◆ **WORKING DATA**:
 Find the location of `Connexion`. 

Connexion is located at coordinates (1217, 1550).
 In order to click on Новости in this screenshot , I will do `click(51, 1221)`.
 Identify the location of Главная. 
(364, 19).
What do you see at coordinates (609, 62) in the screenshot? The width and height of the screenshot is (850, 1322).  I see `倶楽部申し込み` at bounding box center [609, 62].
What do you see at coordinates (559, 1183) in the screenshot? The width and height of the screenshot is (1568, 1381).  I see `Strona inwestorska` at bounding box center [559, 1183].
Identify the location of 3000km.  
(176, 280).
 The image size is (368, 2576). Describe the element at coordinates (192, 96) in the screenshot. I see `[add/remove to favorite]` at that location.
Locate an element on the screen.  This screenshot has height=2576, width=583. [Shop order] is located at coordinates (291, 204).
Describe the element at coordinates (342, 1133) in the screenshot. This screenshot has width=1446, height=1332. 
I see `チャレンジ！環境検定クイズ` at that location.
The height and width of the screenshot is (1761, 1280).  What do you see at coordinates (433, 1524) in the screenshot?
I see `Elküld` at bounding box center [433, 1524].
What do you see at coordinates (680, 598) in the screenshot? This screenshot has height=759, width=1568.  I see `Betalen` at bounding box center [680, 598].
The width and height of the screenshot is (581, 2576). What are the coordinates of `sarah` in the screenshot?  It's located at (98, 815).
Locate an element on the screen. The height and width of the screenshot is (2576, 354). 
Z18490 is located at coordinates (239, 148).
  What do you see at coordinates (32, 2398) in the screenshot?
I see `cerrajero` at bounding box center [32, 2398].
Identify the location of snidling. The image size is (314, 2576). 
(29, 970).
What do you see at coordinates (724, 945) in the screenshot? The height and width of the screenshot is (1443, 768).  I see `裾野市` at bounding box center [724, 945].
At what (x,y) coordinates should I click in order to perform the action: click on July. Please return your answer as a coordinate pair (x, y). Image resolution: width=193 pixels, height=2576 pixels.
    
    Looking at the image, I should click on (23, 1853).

◆ **REQUIRED TASK**: Lay out the items above as a numbered list, dropping the blank lines.

◆ **EXERCISE RESPONSE**:
1.  Find the location of `Connexion`. 
2. Connexion is located at coordinates (1217, 1550).
3.  In order to click on Новости in this screenshot , I will do `click(51, 1221)`.
4.  Identify the location of Главная. 
5. (364, 19).
6. What do you see at coordinates (609, 62) in the screenshot? The width and height of the screenshot is (850, 1322).  I see `倶楽部申し込み` at bounding box center [609, 62].
7. What do you see at coordinates (559, 1183) in the screenshot? The width and height of the screenshot is (1568, 1381).  I see `Strona inwestorska` at bounding box center [559, 1183].
8. Identify the location of 3000km.  
9. (176, 280).
10.  The image size is (368, 2576). Describe the element at coordinates (192, 96) in the screenshot. I see `[add/remove to favorite]` at that location.
11. Locate an element on the screen.  This screenshot has height=2576, width=583. [Shop order] is located at coordinates (291, 204).
12. Describe the element at coordinates (342, 1133) in the screenshot. This screenshot has width=1446, height=1332. 
13. I see `チャレンジ！環境検定クイズ` at that location.
14. The height and width of the screenshot is (1761, 1280).  What do you see at coordinates (433, 1524) in the screenshot?
15. I see `Elküld` at bounding box center [433, 1524].
16. What do you see at coordinates (680, 598) in the screenshot? This screenshot has height=759, width=1568.  I see `Betalen` at bounding box center [680, 598].
17. The width and height of the screenshot is (581, 2576). What are the coordinates of `sarah` in the screenshot?  It's located at (98, 815).
18. Locate an element on the screen. The height and width of the screenshot is (2576, 354). 
19. Z18490 is located at coordinates (239, 148).
20.   What do you see at coordinates (32, 2398) in the screenshot?
21. I see `cerrajero` at bounding box center [32, 2398].
22. Identify the location of snidling. The image size is (314, 2576). 
23. (29, 970).
24. What do you see at coordinates (724, 945) in the screenshot? The height and width of the screenshot is (1443, 768).  I see `裾野市` at bounding box center [724, 945].
25. At what (x,y) coordinates should I click in order to perform the action: click on July. Please return your answer as a coordinate pair (x, y). Image resolution: width=193 pixels, height=2576 pixels.
26.     Looking at the image, I should click on (23, 1853).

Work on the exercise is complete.